Here's how Heh based letters are represented in Wikipedia:
Heh U+0647
Heh Goal U+06C1
Heh Goal with Hamza U+06C2
Teh Marbuta U+0629
Teh Marbuta Goal U+06C3



Questions about final/terminal forms (marked with red color).
1. Should Heh Goal final look like Heh Goal with Hamza final (just without Hamza)?
2. The same question about Teh Marbuta final. Should it look like Teh Marbuta Goal final?

Question about base forms (marked with blue color).
3. Should Teh Marbuta Goal looks the same as Teh Marbuta? I mean, why they look the same? Here the other source that depicts base shape similar to final shape.

Question about medial and initial forms (marked with green color).
4. Heh Goal with Hamza – medial and initial forms. Glyphs app do not have these forms in the Arabic sidebar lists. In addition, Wikipedia depicts them as 2-3 separate symbols. So are they used in practice at all?

Tagged:

Comments

  • John Hudson
    John Hudson Posts: 3,113
    So this is really a question about Unicode text encoding and shaping rather than about Arabic letters per se. The background here is that certain stylistic forms of Arabic letters are used as distinct letters in some alphabets, which means they need to be distinctly encoded in the text (because those letters originate in stylistic forms, there may be typefaces in which the style indicates their use as variant or even default style for some letters, in some languages, for other characters). Some of these characters are visually distinguished only in certain joining situations. So, for example, the teh marbuta goal is only distinguished from teh marbuta in its right-joining (final) form, and the primary purpose of this character is to maintain shaping consistency with the heh goal in Urdu, i.e. it is a regional variant of the teh marbuta with its own codepoint because of its shaping.

    Unicode defines joining groups for Arabic letters, based on shared shaping patterns. These are explained in the Arabic chapter of the core spec, section 9.2.4 Arabic Joining Groups. There is a further subsection on the Letter heh.

    The Arabic Joining Groups are defined in the ArabicShaping.txt file, which is the standard specification for Arabic joining behaviour.

    As I think you have encountered, some sources will illustrate the distinctive shape of a character as its default representation, rather than always illustrating the isolated form. This can be confusing, because can lead people to think that this is the isolated form. So it is a good idea to refer to the Unicode Arabic specification, not to other sources.
  • Hi John. Thank you for the clarification and for the specification sources. It's helpful.
    Some of these characters are visually distinguished only in certain joining situations.
    So here it is. It means that some Arabic letters, although they have their own Unicode value, perform the function of localized forms for certain languages, where the difference can be expressed only in the terminal or initial form. Got it. This is what confuses me.
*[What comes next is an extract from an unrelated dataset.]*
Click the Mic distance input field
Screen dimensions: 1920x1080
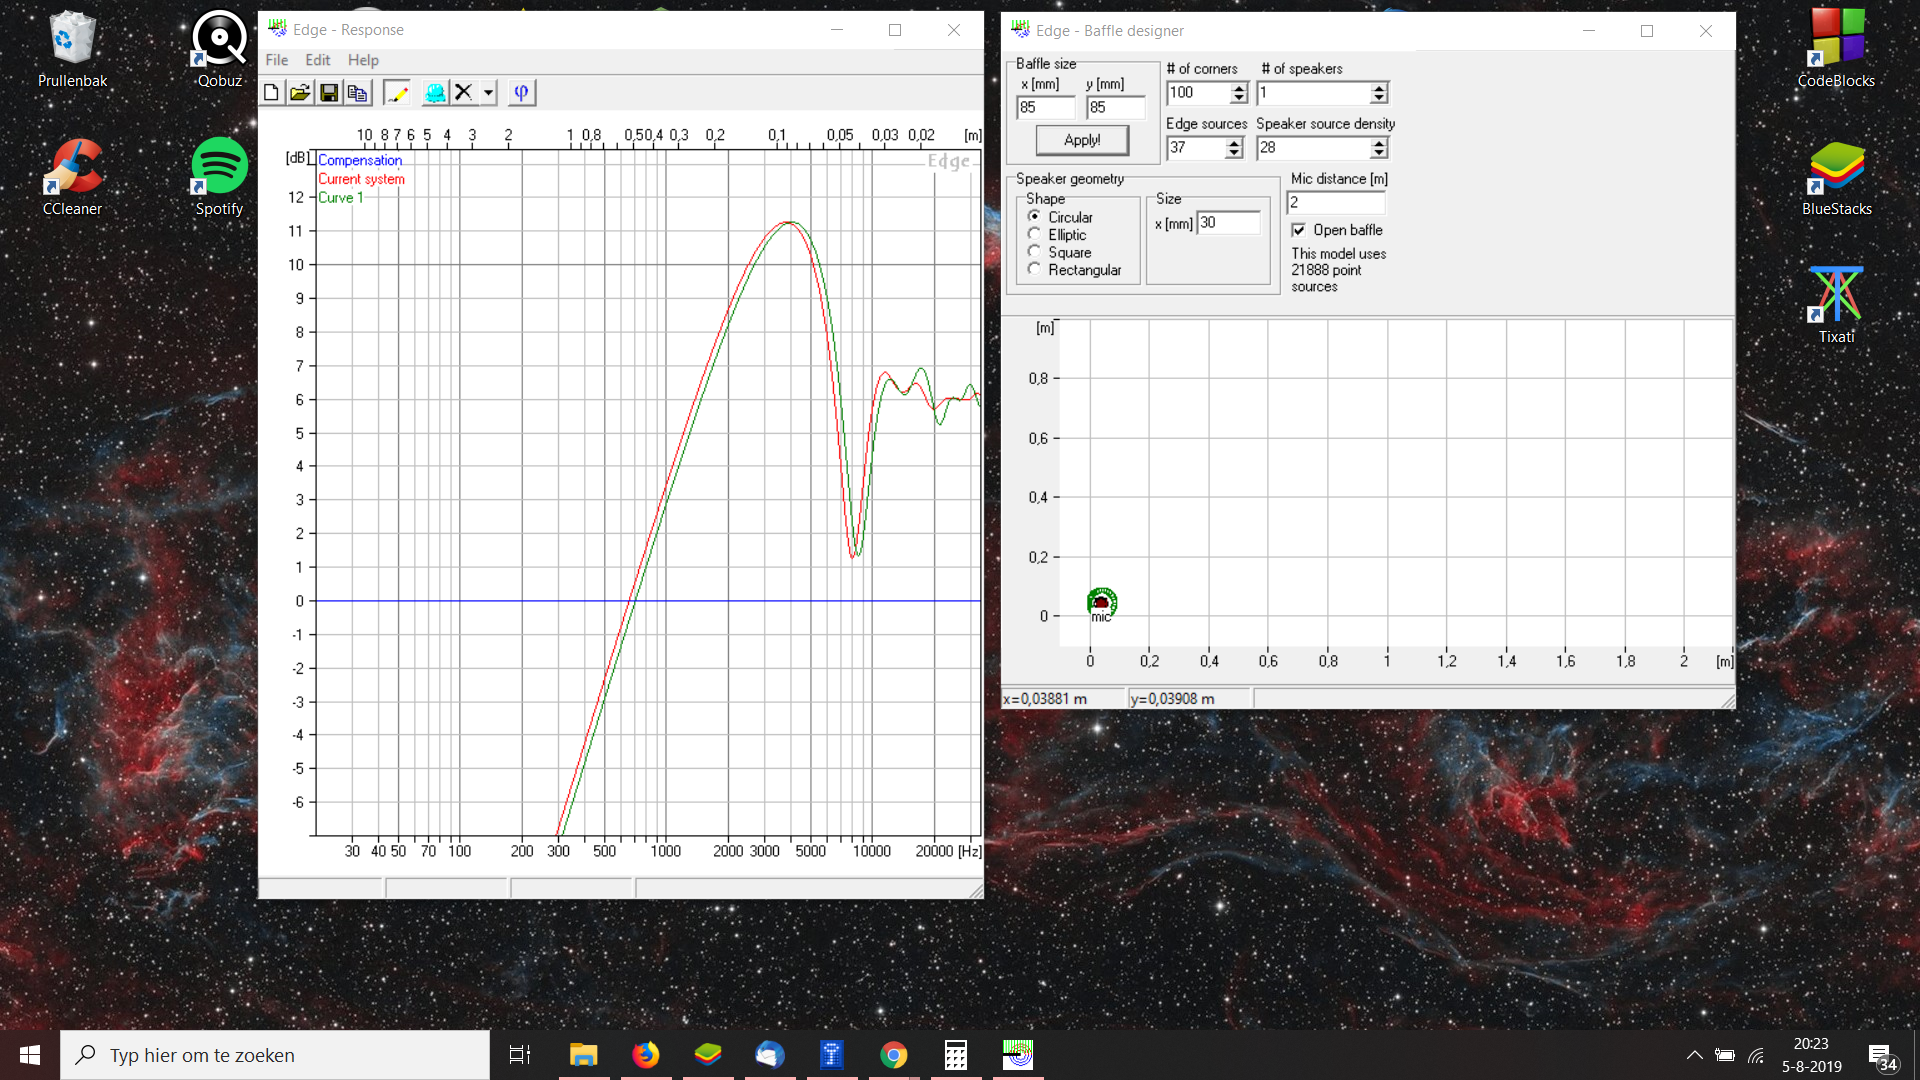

And this is an interesting difference from how a localized forms are used in Latin/Cyrillic scripts.
  • John Hudson
    John Hudson Posts: 3,113
    Yes, localised forms in Arabic script tend to get encoded as distinct characters, most often because their localised form relates to other characters that might be contrastive letters. It is a pragmatic way to maintain graphical consistency within each alphabet.